FGL Productions is an independent music record, entertainment and video production company, headquartered in France (Paris), with offices in the United Kingdom (London), Russia (Moscow), and Thailand (Nonthaburi).

== FGL Productions’ history ==
Founded in Paris in 1981 as a music record company focusing on re-issuing of major works from the popular music catalogue, the company is managed, since 1990, by his current chief executive officer Thierry Wolf.

== FGL Productions’ services ==

FGL Productions is organized around four departments:

- Music publishing department, with a significant number of French and international song writers and music composers,
- Video production house, producing musical videos, TV documentaries and movies (Executive production),
- Synchronisation department, offering movie, TV series, and advertising movie producers, or video game editors, a rich repertoire of music matching to images,
- Event department, dedicated to live performances, and worldwide tours (especially in Eastern Europe and Russia), as well as corporate events.

== FGL Productions’ 30 Labels ==
FGL Productions also manages musical rights of thirty music labels, such Revenge, Play-Time, Eva, Lolita, Editions 23, Anthology Recordings, Axe Killer, Mantra Recordings, Orphée, Edition Garzon...

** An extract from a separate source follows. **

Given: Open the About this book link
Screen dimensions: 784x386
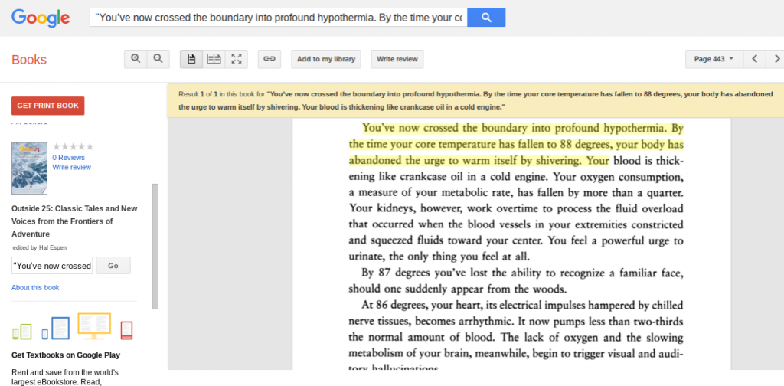Looking at the screenshot, I should coord(35,287).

- Anthology Recordings (pop)
- AUSTERLITZ (variety)
- AXE KILLER (Hard Rock)
- EDITIONS 23 (Movie music)
- EDITION GARZON (Latino music)
- EVA (reissues of 60s songs)
- FGL VISION (video)
- JURASSIC PUNK (punk rock)
- KOSMOS (world)
- LATINO ARCHIVES
- LOLITA
- LE PETIT TROUBADOUR (children)
- Mantra Recordings (progressive rock)
- ORPHEE (French song)
- PLAY TIME (soundtracks)
- RADIO BANZAÏ (radio program)
- REMEDY (rock)
- REVENGE (rock)
- SAWASDEE (electro world)
- SILVA FRANCE (soundtracks)
- SWING MANIA (ambiance)
- VIA CLASSIC (classical music)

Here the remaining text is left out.